Monday, October 18, 2010

containment

I get home, and I might as well have driven into a ditch. I make the drive home, the right bracket hung on an empty set. It is the breadth of repetition, the enduring retention of human behavior. It is the grooves worn into souls, tethers tied to other times in knotted barbed wire. Every movement is perilous. Every feeling is in danger of being drowned in blood.

Last Friday I took the slow road home, idling in parking lots, browsing in the aisles of crowded stores. The last length crawled, stop and go for half an hour, until we reached the fire engine in the fast lane, dealing with the smoky fire in the middle of the freeway median. I listened to songs I had heard dozens of times, singing along. I had nowhere to be, no-one waiting. Late didn't have a definition outside of my expectations. I could loiter almost anywhere I was.

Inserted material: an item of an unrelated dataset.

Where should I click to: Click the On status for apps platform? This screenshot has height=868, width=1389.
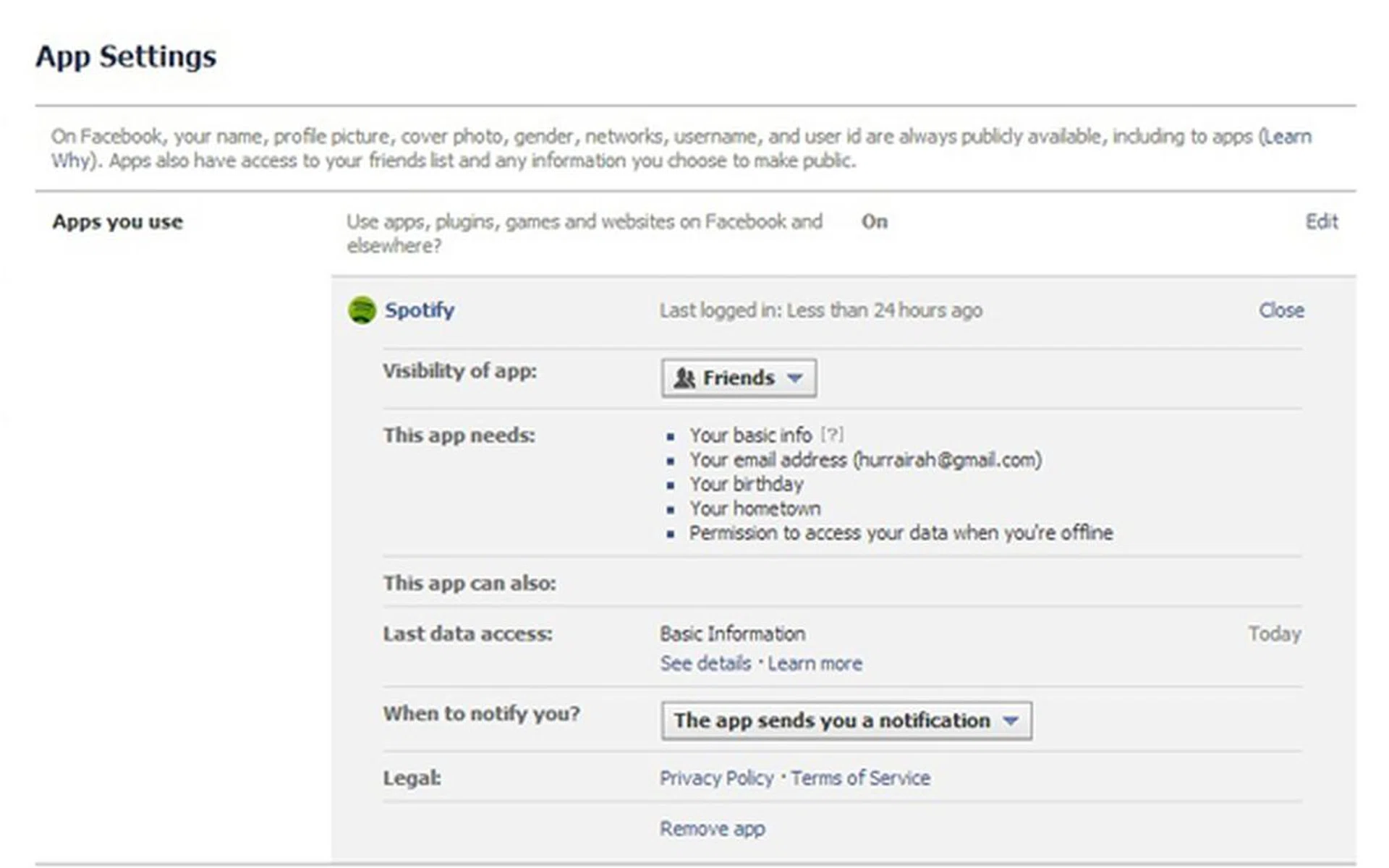[874, 222]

A kid kicks the bathroom door off the hinges, wanders the grounds in furious tears. I tag along, trailing his wake. I talk a little, watching to see where to contain all this angry feeling. He talks down slow, too lit on adrenaline to hear or speak. I lay out the hard facts, guiding him towards where he needs to be. He pays the price for what he has done, and pays more for those hard lessons he learned from the failings of others. He agrees to be safe, to work on his program, to think about the world past these spats and frustrations. I wonder a little as I leave what my failings will teach him. I wonder what anyone will learn.